The task: From the entries that follow, extract each line holding the string "computer".

---------- Record extracts

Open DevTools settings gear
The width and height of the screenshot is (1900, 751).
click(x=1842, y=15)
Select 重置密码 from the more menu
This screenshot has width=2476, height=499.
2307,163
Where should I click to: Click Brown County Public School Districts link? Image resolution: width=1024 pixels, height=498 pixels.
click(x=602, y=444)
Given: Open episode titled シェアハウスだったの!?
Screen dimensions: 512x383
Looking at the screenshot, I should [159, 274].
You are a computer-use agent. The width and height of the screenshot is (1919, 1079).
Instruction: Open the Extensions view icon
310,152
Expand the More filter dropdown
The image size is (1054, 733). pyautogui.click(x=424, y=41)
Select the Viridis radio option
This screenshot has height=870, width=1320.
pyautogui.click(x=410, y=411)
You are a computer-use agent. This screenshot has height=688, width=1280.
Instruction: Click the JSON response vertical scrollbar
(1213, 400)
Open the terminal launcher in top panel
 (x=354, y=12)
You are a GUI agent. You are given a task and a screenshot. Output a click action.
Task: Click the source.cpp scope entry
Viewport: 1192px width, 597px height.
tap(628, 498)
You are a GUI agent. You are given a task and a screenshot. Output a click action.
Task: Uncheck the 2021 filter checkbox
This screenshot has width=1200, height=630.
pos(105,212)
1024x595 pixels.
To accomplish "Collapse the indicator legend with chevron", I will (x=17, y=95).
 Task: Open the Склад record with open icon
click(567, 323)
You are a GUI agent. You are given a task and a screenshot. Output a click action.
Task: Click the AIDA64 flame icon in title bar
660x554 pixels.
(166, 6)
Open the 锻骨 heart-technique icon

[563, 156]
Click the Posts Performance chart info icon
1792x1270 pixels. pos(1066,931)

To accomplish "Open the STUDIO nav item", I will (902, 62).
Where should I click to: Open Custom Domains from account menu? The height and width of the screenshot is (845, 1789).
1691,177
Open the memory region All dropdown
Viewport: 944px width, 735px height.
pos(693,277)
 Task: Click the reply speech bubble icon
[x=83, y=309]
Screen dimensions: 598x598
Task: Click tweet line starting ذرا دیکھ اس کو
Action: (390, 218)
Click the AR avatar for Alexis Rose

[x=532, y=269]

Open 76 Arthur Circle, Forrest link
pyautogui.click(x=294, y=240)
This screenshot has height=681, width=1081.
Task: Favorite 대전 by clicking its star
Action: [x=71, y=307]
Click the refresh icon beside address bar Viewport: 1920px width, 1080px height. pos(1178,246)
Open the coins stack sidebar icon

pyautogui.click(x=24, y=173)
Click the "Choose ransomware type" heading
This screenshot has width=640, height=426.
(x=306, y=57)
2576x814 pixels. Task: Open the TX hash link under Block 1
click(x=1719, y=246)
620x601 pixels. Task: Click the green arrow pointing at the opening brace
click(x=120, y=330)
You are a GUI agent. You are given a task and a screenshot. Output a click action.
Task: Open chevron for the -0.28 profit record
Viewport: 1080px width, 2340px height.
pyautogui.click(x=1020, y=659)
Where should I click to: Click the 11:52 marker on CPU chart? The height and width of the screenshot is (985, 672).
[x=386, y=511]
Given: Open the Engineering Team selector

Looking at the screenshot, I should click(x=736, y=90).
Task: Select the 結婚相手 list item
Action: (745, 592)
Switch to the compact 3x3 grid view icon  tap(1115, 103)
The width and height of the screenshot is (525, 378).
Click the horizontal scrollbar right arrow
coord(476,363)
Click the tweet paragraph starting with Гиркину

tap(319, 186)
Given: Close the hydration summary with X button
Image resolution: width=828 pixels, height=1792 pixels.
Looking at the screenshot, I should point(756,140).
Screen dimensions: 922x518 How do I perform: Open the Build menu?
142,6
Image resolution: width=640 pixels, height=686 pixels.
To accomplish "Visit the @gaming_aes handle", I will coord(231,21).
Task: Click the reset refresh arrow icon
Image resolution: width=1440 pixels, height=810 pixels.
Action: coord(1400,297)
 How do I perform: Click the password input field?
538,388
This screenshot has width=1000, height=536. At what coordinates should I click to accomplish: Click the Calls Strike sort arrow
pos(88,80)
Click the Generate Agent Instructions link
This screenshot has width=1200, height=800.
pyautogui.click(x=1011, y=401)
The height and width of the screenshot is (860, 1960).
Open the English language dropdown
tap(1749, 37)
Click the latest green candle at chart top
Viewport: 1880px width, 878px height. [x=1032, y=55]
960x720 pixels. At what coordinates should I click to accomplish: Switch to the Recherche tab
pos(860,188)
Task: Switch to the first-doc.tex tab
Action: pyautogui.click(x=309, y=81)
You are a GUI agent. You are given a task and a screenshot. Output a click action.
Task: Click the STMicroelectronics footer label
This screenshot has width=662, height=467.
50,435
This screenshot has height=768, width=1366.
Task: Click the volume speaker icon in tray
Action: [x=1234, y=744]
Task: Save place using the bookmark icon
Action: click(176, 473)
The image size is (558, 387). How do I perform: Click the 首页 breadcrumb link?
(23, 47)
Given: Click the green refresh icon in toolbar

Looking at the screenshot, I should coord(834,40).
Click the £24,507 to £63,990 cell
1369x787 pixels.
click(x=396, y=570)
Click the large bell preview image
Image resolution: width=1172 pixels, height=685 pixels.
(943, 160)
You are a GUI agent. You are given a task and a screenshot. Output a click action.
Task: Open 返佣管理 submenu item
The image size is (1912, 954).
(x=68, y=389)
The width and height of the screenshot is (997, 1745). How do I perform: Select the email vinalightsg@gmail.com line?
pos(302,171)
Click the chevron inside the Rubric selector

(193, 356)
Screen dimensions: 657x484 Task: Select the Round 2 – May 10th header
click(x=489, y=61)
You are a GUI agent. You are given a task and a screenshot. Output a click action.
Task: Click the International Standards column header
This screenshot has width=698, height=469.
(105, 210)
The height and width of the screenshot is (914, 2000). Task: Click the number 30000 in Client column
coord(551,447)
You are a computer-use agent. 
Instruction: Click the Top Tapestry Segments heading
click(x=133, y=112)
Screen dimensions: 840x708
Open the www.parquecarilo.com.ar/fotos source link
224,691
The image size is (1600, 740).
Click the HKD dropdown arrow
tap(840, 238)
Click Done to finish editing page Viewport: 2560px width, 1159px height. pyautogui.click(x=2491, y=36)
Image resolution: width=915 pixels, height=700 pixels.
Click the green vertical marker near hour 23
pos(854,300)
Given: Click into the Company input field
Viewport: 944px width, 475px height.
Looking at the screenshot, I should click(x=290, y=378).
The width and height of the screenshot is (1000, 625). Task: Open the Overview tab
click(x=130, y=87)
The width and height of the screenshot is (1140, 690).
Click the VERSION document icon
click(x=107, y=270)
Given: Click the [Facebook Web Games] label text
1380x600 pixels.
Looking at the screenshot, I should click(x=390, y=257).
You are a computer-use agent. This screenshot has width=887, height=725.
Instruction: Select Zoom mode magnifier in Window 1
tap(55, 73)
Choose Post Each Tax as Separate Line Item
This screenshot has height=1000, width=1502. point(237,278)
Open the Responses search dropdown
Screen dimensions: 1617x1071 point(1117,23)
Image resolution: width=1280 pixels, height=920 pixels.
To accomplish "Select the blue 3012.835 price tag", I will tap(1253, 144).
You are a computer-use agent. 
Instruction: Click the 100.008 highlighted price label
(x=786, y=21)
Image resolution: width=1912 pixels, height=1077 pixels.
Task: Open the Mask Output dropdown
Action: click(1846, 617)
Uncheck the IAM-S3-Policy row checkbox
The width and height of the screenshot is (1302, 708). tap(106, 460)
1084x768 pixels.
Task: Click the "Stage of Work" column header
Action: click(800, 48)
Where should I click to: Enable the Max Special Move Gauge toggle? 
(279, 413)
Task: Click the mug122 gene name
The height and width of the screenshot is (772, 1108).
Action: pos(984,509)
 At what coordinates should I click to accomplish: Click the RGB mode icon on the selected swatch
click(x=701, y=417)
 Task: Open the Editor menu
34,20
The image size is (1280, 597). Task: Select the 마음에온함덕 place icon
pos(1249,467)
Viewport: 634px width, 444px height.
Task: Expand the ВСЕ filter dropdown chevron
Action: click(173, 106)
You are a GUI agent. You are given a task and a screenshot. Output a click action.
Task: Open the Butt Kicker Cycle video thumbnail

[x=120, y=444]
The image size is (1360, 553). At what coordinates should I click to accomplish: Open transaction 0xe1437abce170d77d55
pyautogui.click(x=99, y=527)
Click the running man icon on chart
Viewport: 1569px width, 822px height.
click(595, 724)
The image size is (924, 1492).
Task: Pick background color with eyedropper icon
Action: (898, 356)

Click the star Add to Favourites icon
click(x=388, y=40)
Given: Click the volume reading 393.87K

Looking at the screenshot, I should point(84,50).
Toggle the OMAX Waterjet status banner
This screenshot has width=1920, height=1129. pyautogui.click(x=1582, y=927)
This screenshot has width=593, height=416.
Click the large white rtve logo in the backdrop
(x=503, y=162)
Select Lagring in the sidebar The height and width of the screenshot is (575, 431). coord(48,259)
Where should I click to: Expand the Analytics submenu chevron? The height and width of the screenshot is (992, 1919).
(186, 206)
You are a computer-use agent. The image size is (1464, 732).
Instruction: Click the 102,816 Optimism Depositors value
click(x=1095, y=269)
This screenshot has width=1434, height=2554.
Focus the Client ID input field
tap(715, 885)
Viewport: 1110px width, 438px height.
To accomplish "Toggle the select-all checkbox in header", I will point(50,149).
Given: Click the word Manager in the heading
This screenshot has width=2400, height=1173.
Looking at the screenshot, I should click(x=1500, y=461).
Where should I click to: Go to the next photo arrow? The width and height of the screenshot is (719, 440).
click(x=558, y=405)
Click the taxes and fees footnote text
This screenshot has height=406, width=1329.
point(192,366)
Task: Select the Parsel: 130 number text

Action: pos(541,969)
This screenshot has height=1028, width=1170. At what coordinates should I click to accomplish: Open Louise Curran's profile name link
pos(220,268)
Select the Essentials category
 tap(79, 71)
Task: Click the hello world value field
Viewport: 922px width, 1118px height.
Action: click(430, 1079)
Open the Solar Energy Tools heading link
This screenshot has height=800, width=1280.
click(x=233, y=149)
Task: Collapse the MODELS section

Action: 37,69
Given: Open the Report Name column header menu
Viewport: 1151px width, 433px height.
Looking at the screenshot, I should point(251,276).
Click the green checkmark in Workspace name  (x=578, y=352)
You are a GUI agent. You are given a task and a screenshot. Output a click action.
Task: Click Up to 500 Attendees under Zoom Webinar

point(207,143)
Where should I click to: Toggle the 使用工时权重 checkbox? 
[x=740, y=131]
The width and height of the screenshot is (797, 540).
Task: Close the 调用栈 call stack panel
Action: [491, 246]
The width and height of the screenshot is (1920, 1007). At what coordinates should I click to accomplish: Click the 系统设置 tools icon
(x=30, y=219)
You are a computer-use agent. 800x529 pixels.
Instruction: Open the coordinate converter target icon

--------------------

Result for this task:
You are a computer-use agent. The width and height of the screenshot is (1919, 1079).
You are a computer-use agent. This screenshot has height=688, width=1280.
You are a computer-use agent. 
You are a computer-use agent. This screenshot has width=887, height=725.
You are a computer-use agent. 
You are a computer-use agent. The image size is (1464, 732).
You are a computer-use agent. 800x529 pixels.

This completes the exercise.